Mor: No. I don’t know what people do between 4:00 PM until they go to sleep. I try to think about what I did before and I can’t remember. Now it’s all go, go, go, go.
I can’t imagine myself without kids. For example, I celebrated a big birthday recently and I went with a friend to Madrid for a few days. I was so worried I was going to miss them, but I didn’t think about them for 4 days. I was surprised. But then of course I came back and there’s nothing like their hugs. There’s nothing like their love. I don’t want to imagine, because the most important thing is them –– this happiness, the togetherness.
Anabella: You said you always miss your space. I remember my space used to be in the shower. I used to take long showers so that I can think to myself, that I can focus on my body because it was the only place they didn’t bother me. Even if you’re in the bathroom, they still come in, “Can you help me with this?!” There are no boundaries like you mentioned. As you said, it’s how to “regain this balance.” It’s always this duality between, “Oh I didn’t think about them for a few days! Should I feel guilty about that? Or is this my time, my space to myself to gain my own sanity?”
Mor: Yeah, I didn’t feel guilty. I think the balance is taking the time. I want to take more time, it’s not available for me. I don’t have enough money to pay for all the childcare and that’s another thing that is not great about living in America away from my family.

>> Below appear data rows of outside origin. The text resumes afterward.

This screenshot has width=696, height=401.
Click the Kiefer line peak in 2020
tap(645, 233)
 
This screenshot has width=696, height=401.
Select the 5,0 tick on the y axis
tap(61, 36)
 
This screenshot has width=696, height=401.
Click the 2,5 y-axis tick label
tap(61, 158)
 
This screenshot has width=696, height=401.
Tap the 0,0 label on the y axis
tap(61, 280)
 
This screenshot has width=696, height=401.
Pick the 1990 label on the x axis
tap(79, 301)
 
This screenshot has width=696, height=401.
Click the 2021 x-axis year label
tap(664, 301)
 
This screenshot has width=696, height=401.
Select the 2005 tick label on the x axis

I’ve never felt so challenged by life since my second child arrived –– also in my relationship with my partner. Yesterday, my mom was here so we went for a drink. I drank two drinks and I almost fainted; back in the day, it was nothing. Now two drinks…it's crazy! I think it’s important to shift the focus a little bit when you have young kids and you become a mom. I’m trying to anchor myself in the understanding that this is it, they’re going to be kids right now and I’ll have time later. I have time, and art is art. If I think about it, this relationship with my kids and being a mother is way more meaningful than creating any dance. That is the dance of my life, this relationship, this quartet. There is time, and I think it’s nice not to think all about me. Even though I need more of myself, it’s okay. Art is in the details, it’s in the little details.

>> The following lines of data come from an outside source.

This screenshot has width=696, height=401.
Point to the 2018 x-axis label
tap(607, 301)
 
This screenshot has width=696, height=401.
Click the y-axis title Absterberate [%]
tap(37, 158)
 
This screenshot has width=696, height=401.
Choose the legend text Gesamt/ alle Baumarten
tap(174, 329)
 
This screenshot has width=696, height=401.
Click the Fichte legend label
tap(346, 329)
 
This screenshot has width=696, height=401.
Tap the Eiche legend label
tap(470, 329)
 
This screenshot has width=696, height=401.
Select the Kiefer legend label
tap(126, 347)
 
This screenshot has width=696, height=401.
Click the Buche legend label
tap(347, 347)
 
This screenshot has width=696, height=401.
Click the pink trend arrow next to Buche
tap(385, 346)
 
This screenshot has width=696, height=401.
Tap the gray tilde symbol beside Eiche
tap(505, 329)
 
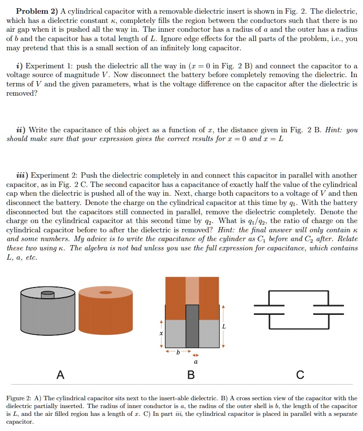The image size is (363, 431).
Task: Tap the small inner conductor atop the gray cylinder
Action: [48, 294]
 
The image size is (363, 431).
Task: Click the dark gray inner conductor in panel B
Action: [192, 326]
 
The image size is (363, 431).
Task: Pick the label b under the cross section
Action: [178, 352]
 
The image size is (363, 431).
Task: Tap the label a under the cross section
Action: [196, 362]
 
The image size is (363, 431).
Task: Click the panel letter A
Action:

Mor Mendel is a dance-based performance artist, choreographer, improviser, and educator. Based in Brooklyn NY, she grew up in Israel and earned her BA in Dance Theater in Tel Aviv in 2009, and a Masters in Dance and Choreography from Sarah Lawrence College New York in 2014. Throughout she has participated in different workshops and courses around dance, Improvisation, and other somatics fields as well as taken university courses in psychology and creative therapies. Over the last few years, Mendel has been working with Parkinson's patients, and her teaching focuses on dance as an individual pathway to freedom, self-expression, and joy. Her work was performed at Tel Aviv galleries, Acco of Alternative Israeli Theater (Israel), Gowanus Arts Center, the 14Y, Fridman Gallery, Brooklyn Studios For Dance, BAAD!, Brooklyn Arts Exchange, Movement Research at the Judson Church, Pioneer Works, Collezione Maramotti (Italy), BigParadise, MOtiVE, Center for Performance Research. She is grateful to have worked with artists such as Ruby Onyinyechi Amanze, Hadar Ahuvia, Patricia Hoffbauer, Tamar Ettun, Stephanie Nelson, Yehuda Hayman, Rebbeca Medina, Mariangela Lopez, EmmaGrace Skove-Epes, Nikima Jagudajev among others. Mendel was a 2022 Movement Research Parent Artist in Residency.

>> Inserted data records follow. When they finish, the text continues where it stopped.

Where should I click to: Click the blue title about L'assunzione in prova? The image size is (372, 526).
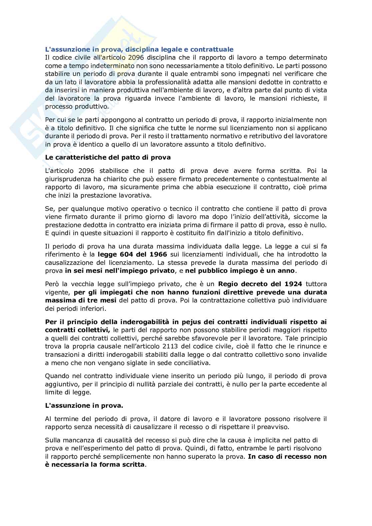[x=139, y=50]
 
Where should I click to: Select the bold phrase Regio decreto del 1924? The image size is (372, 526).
[x=260, y=284]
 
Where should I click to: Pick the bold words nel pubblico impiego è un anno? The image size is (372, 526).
[x=240, y=270]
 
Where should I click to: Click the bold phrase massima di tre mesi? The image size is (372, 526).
[x=81, y=300]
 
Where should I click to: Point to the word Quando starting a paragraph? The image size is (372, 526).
[x=56, y=376]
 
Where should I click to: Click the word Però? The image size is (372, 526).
[x=51, y=284]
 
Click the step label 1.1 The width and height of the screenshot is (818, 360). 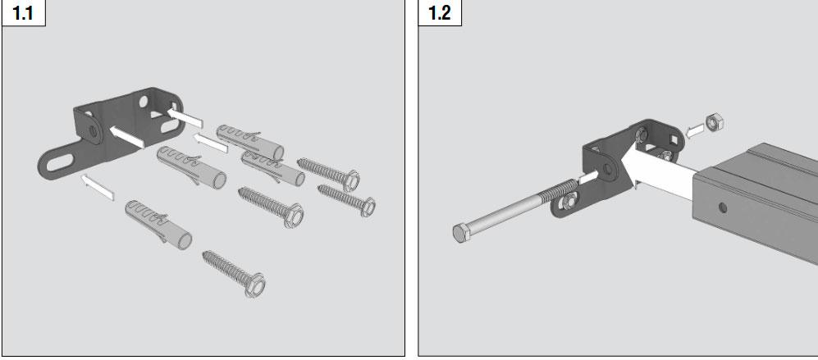[23, 13]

Anabella Lenzu: Originally from Argentina, Anabella Lenzu is a dancer, choreographer, scholar & educator with over 30 years of experience working in Argentina, Chile, Italy, and the USA. Lenzu directs her own company, Anabella Lenzu/DanceDrama (ALDD), which since 2006 has presented 400 performances, created 15 choreographic works, and performed at 100 venues, presenting thought-provoking and historically conscious dance-theater in NYC. As a choreographer, she has been commissioned all over the world for opera, TV programs, theatre productions, and by many dance companies. She has produced and directed several award-winning short dance films and screened her work in over 200 festivals both nationally and internationally.